Akcja powieści rozgrywa się na dwóch płaszczyznach czasowych – w latach 40., gdy tytułowa Sofia, chrześcijanka, zakochuje się w muzułmaninie Karimie, ale za mąż wychodzi za bogatego złotnika; oraz w czasach współczesnych (do ok. 2010 roku) – w Rzymie i Syrii. Sofia jest matką Salmana, młodzieńca działającego w podziemiu, rewolucjonisty, który musi uciekać z kraju. Wyjeżdża do Niemiec, a potem do Włoch, gdzie zakłada rodzinę i prowadzi firmę
Na krótko przed Arabską Wiosną i po przedawnieniu jego kary za działalność w podziemiu Salman postanawia wrócić do Damaszku, aby znów ujrzeć swoich starych rodziców. Wszędzie jest witany z radością, jednak jego kuzyn Eliasz, który został wysokim oficerem wywiadu, ma z nim niewyrównany rachunek… Gdy za sprawą Eliasza za Salmanem zostaje rozesłany list gończy, Sofia prosi o pomoc swoją młodzieńczą miłość – Karima. Przed laty to ona uratowała Karimowi życie, teraz prosi go, by ocalił jej syna. Czy Karim pomoże jej i wywiąże się z obietnicy danej przed laty?
Prócz Salmana, Sofii i Karima mamy cały szereg barwnych postaci drugo- i trzecioplanowych, których pisarz hojnie wyposażył w charakterystyczne rysy i nadał im bogaty życiorys. Każda postać zjawia się w tej powieści po coś, ma określoną rolę i bezpośredni lub pośredni sposób powiązana jest z Salmanem.
Mamy więc bogatego syryjskiego stomatologa homoseksualistę, który szuka młodych chłopców na dworcach; korzystającą z medycyny estetycznej Ritę – dawną kochankę Salmana, będącą kochanką agentów i generałów; Haniego – przyjaciela Salmana z czasów walki w podziemiu, który przeżył piekło więzień i żyje z dynamitem w piwnicy, oraz wścibską, plotkarką damasceńską ulicę.

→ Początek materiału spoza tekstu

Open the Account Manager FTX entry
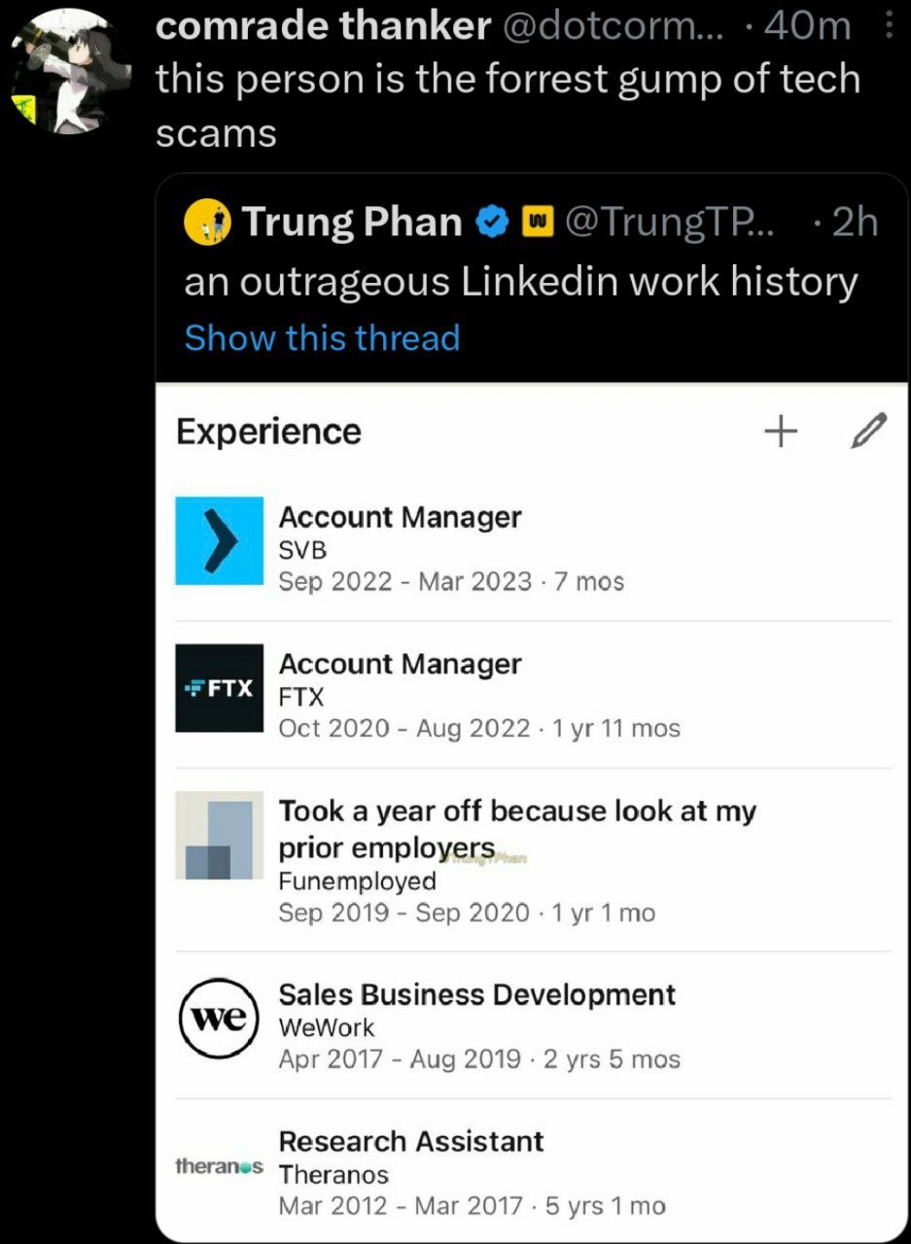Screen dimensions: 911x1244 [533, 695]
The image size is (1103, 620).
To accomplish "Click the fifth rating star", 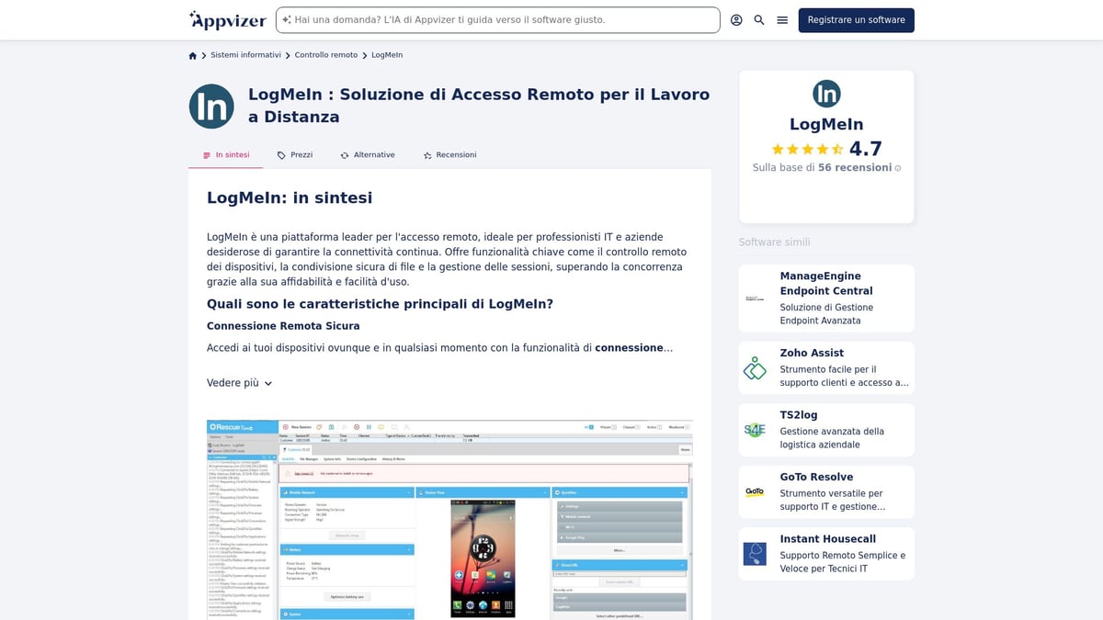I will click(839, 148).
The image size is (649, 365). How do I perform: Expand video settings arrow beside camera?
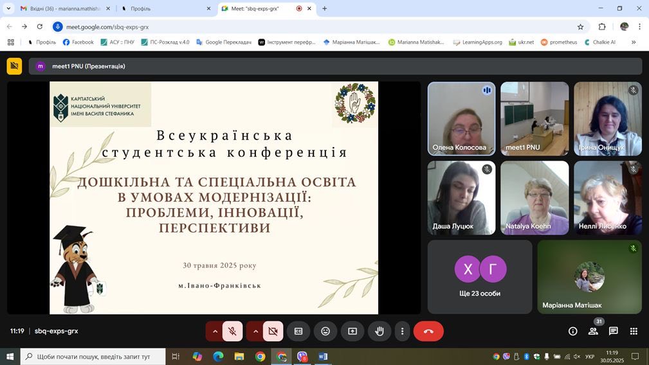click(255, 331)
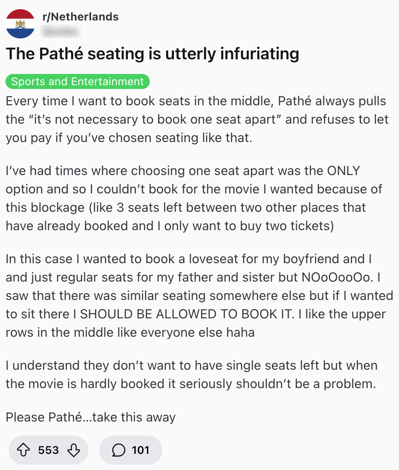This screenshot has height=470, width=399.
Task: Open the blurred author username
Action: pyautogui.click(x=61, y=30)
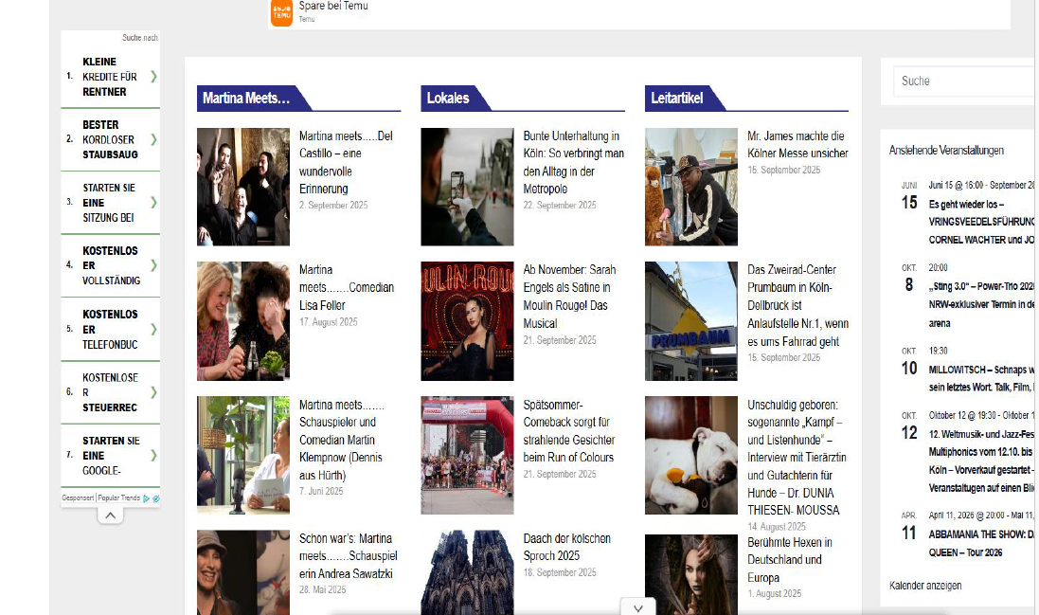The height and width of the screenshot is (615, 1039).
Task: Click arrow beside 'Kostenloser Steuerrec' ad
Action: [x=153, y=392]
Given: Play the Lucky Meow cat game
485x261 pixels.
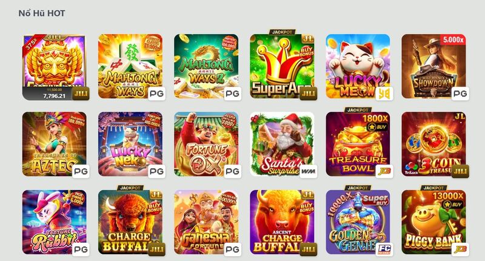Looking at the screenshot, I should (358, 66).
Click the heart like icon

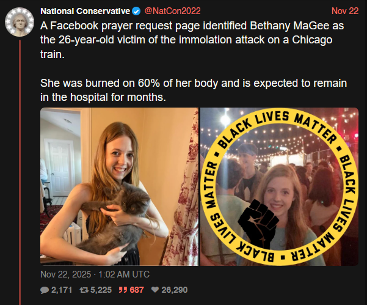click(x=154, y=290)
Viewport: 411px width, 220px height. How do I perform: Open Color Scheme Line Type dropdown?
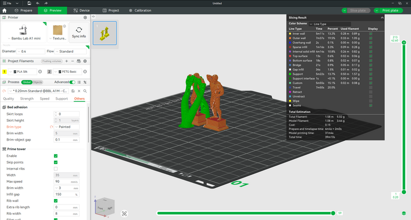[x=329, y=24]
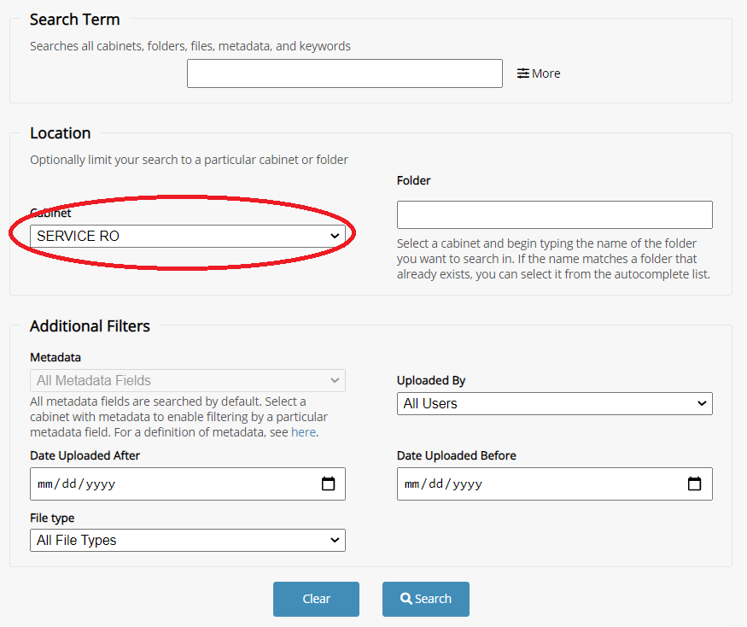The height and width of the screenshot is (627, 747).
Task: Click the Search Term text field
Action: tap(344, 73)
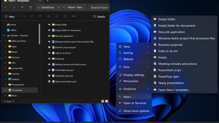219x123 pixels.
Task: Select Show more options in the context menu
Action: [136, 111]
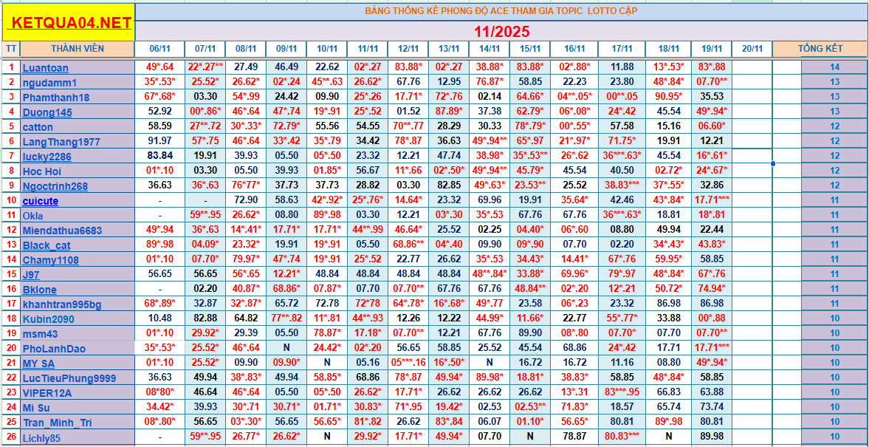
Task: Click the ngudamm1 member name link
Action: tap(49, 83)
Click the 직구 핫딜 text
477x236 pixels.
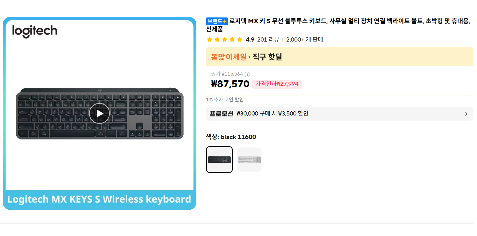(267, 57)
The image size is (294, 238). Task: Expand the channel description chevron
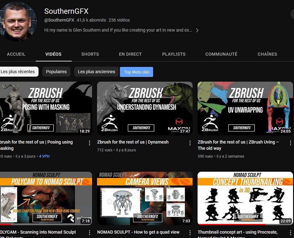(x=197, y=30)
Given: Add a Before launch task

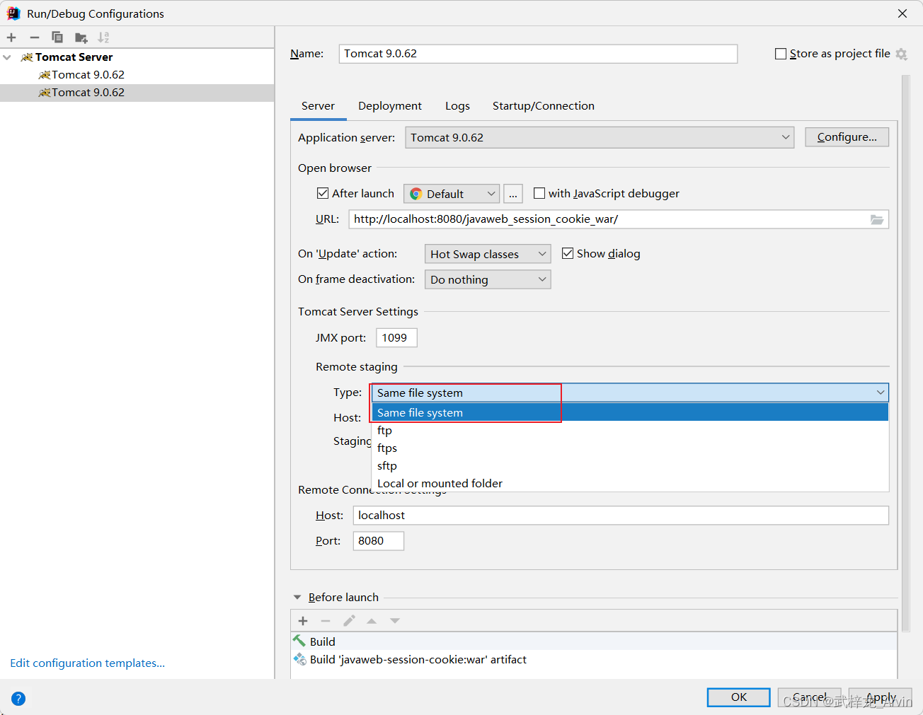Looking at the screenshot, I should point(302,620).
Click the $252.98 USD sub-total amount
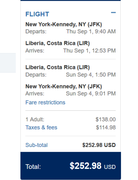 [99, 145]
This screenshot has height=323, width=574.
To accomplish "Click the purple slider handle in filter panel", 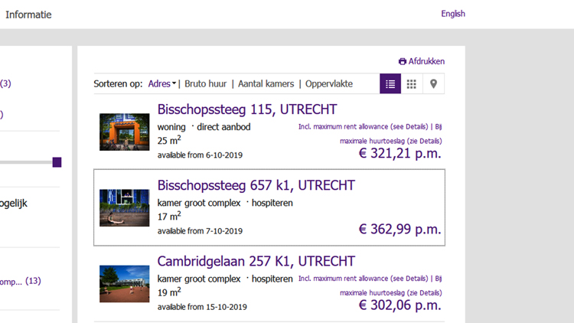I will (57, 162).

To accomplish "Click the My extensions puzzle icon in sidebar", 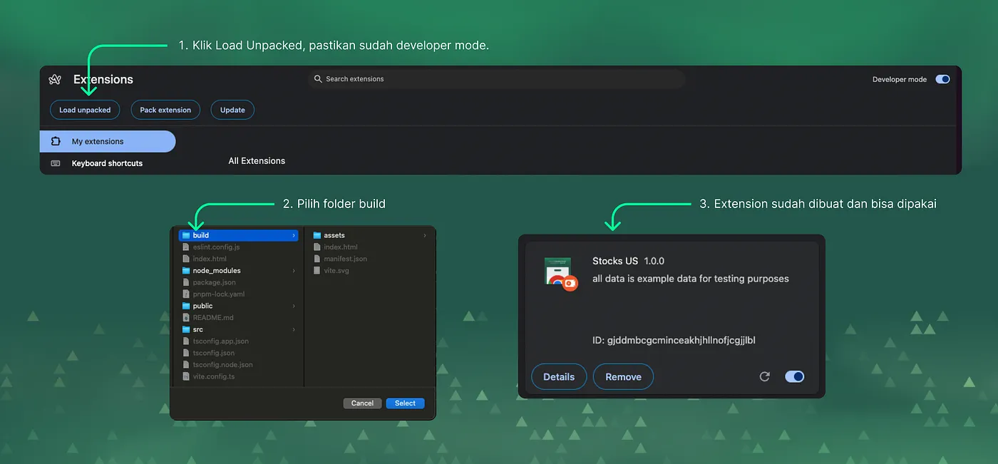I will click(x=56, y=141).
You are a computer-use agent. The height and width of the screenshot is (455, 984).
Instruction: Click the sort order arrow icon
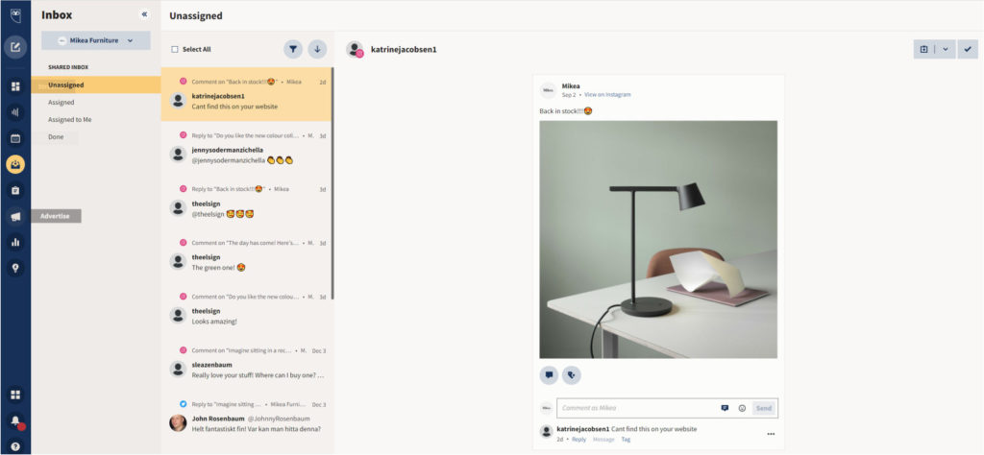[317, 49]
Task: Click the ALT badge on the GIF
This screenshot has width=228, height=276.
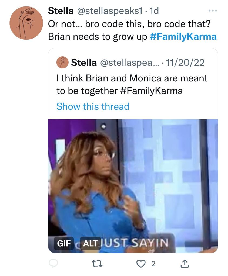Action: pos(90,243)
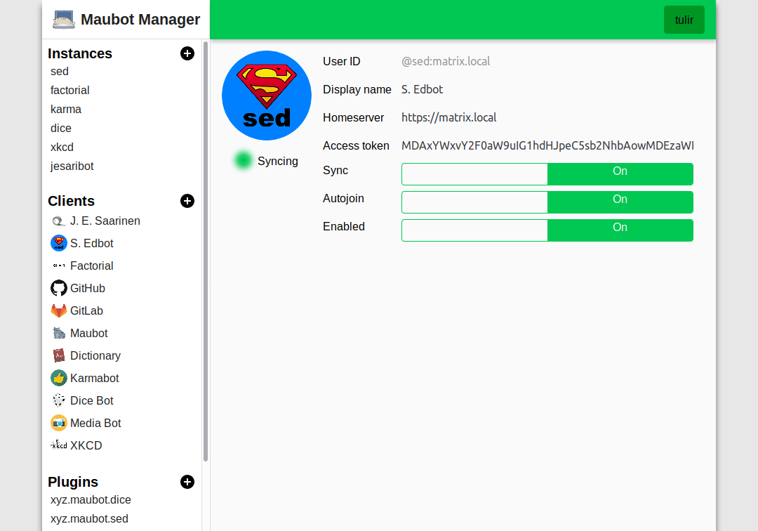Select the xyz.maubot.dice plugin
This screenshot has height=531, width=758.
(91, 500)
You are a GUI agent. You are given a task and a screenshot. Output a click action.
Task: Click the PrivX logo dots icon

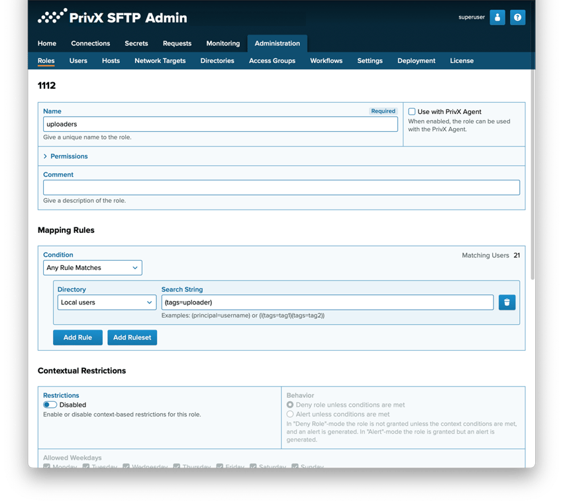pos(52,17)
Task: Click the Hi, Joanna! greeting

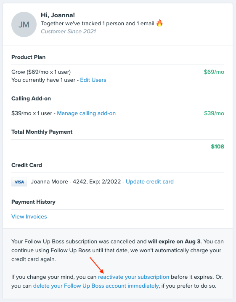Action: point(58,15)
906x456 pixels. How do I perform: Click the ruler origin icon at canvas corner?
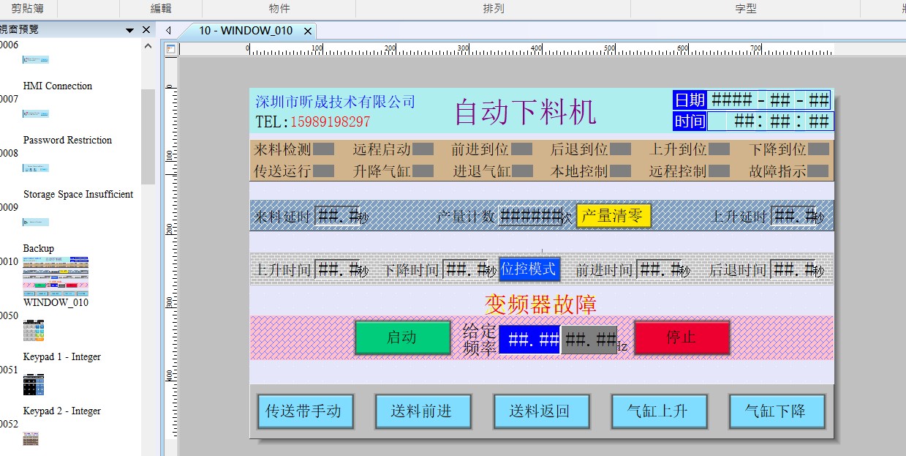[x=170, y=49]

„Sofia albo początek wszystkich historii” – powieść o przyjaźni i tęsknocie za ojczyzną
To opowieść o tęsknocie za ojczyzną, krajem dzieciństwa – uczuciu tak głębokim, tak pragnącym zaspokojenia, że może prowadzić do zguby. Choć Salman osiągnął wiele na Zachodzie (założył rodzinę, prowadził świetnie prosperujący biznes), nieustannie tęsknił za Syrią, którą musiał opuścić. Uczucie to wzmagało się przez 40 lat i nie znajdowało zrozumienia nawet wśród jego najbliższych. O tym, jak złudne jest to uczucie, mówi w powieści lekarz psychiatra, znajomy żony Salmana. Wyjaśnia on Stelli, że emigranci idealizują sobie kraj szczęśliwego dzieciństwa, choć realia są brutalne. Dopiero po zderzeniu się z rzeczywistością, uczucie wygasa.
Salman odpiera wszelkie racjonalne próby odradzania mu podróży do Damaszku. Twierdzi, że nikt nie jest w stanie zrozumieć skali spustoszenia, jakie powoduje rozłąka z ojczyzną. Jest przekonany, że wizyta w rodzinnym kraju zapełni kilkudziesięcioletnią pustkę w jego sercu.
Kiedy przybywa do Damaszku, powracają duchy przeszłości. Spotyka całą rodzinę, dawnych przyjaciół (a to dopiero galeria postaci!), kochanki, wrogów. Jak przywita go Syria? Czy odnajdzie się w niej? A może przeżyje rozczarowanie? Może zatęskni za Rzymem…? Ponieważ dalsza historia jest naprawdę niezwykła i ukazuje okrutny mechanizm działania służb wywiadowczych, zapraszam Was do lektury.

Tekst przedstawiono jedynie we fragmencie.